Key Responsibilities:
- Leverage Apache Druid for real-time analytics, ensuring efficient processing and analysis of streaming data from multiple sources.
- Performance tune and optimize Apache Druid clusters for enhanced scalability and throughput.
- Configure DRUID components, including Middle Managers and Historical nodes, for optimal data ingestion and query response times.
- Implement monitoring metrics and alerts using ELK/Grafana to oversee cluster performance.
- Design a robust consumption layer for reporting, facilitating insightful data analysis and visualization.
- Employ strong scripting skills in Python and Spark to support data processing and analytics workflows.
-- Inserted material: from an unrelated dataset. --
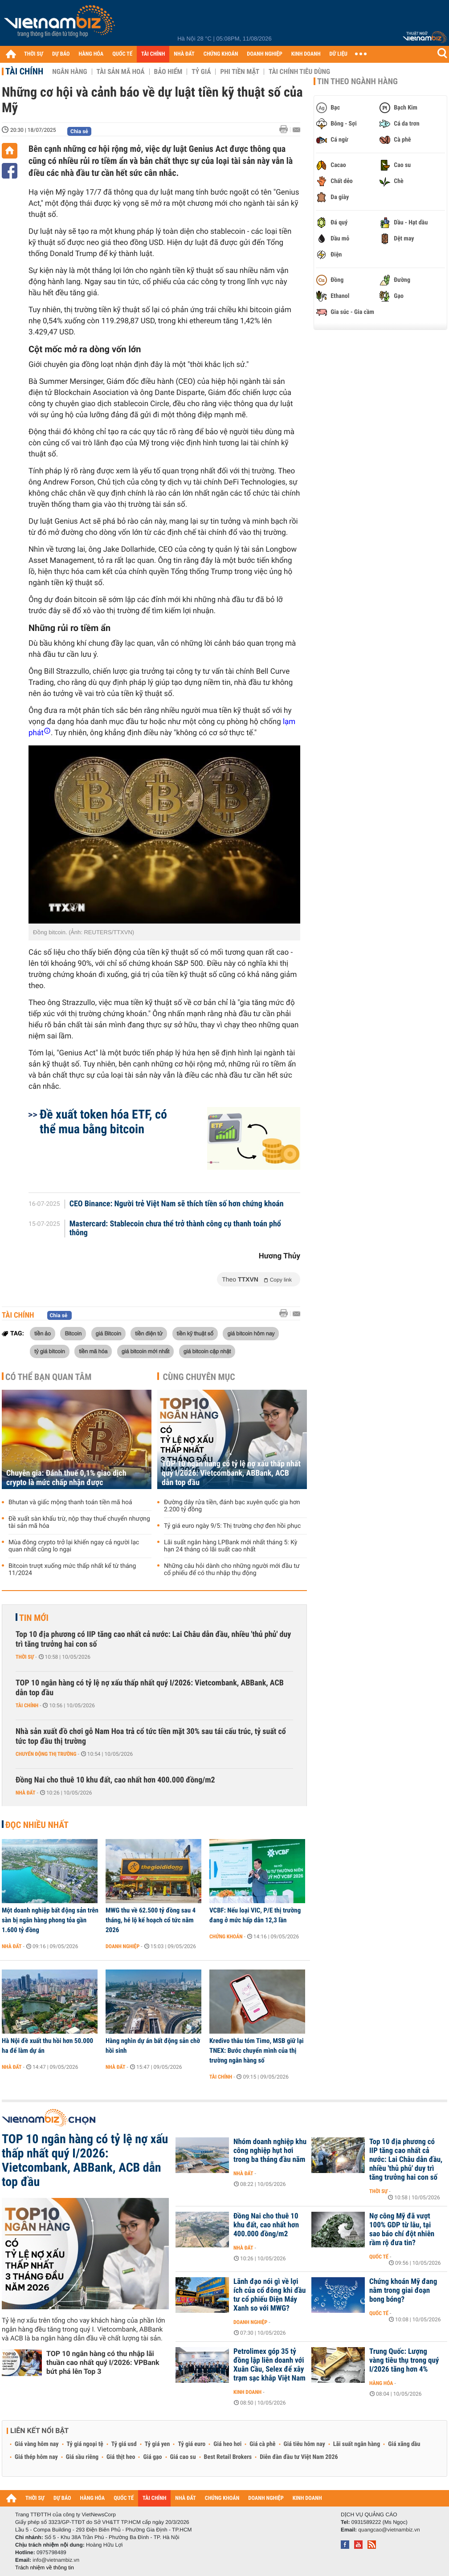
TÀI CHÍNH (153, 54)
- Utilize Kubernetes for orchestration and management of containerized applications, enhancing the deployment and scalability of data processing pipelines.
- Advance data analysis techniques using SQL, including window functions, CTEs, and subqueries, to address complex data challenges.
Qualifications:
- 5+ years of hands-on experience with Apache Druid, including its real-time streaming capabilities.
- Proven track record of performance tuning and optimizing Apache Druid configurations.
- Expertise in Python, Spark, and Kubernetes, with a strong foundation in data processing and analytics.
- Advanced SQL skills, with the ability to perform complex data analysis.
- Experience setting up monitoring and alerting systems, preferably with ELK/Grafana.